Conf. Aman. lib. sept. (3, 130. Paulli).
And in the treatise of Walter de Biblesworth (13th century) is—
"Primerole et primeveyre (cousloppe)
Sur tere aperunt en tems de veyre."
I should think there is no doubt this is our Primrose. Then we have Chaucer's description of a fine lady—
"Hir schos were laced on hir legges hyghe
Sche was a Primerole, a piggesneyghe
For any lord have liggyng in his bedde,
Or yet for any gode yeman to wedde."
The Milleres Tale.
I have dwelt longer than usual on the name of this flower, because it gives us an excellent example of how much literary interest may be found even in the names of our common English plants.
But it is time to come from the name to the flower. The English Primrose is one of a large family of more than fifty species, represented in England by the Primrose, the Oxlip, the Cowslip, and the Bird's-eye Primrose of the North of England and Scotland.
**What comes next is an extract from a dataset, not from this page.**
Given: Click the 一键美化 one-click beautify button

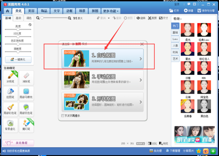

All the members of the family, whether British or exotic, are noted for the simple beauty of their flowers, but in this special character there is none that surpasses our own. "It is the very flower of delicacy and refinement; not that it shrinks from our notice, for few plants are more easily seen, coming as it does when there is a dearth of flowers, when the first birds are singing, and the first bees humming, and the earliest green putting forth in the March and April woods; and it is one of those plants which dislikes to be looking cheerless, but keeps up a smouldering fire of blossom from the very opening of the year, if the weather will permit."—Forbes Watson. It is this character of cheerfulness that so much endears the flower to us; as it brightens up our hedgerows after the dulness of winter, the harbinger of many brighter perhaps, but not more acceptable, beauties to come, it is the very emblem of cheerfulness. Yet it is very curious to note what entirely different ideas it suggested to our forefathers. To them the Primrose seems always to have brought associations of sadness, or even worse than sadness, for the "Primrose paths" and "Primrose ways" of Nos. [6] and [7] are meant to be suggestive of pleasures, but sinful pleasures.
Spenser associates it with death in some beautiful lines, in which a husband laments the loss of a young and beautiful wife—
"Mine was the Primerose in the lowly shade!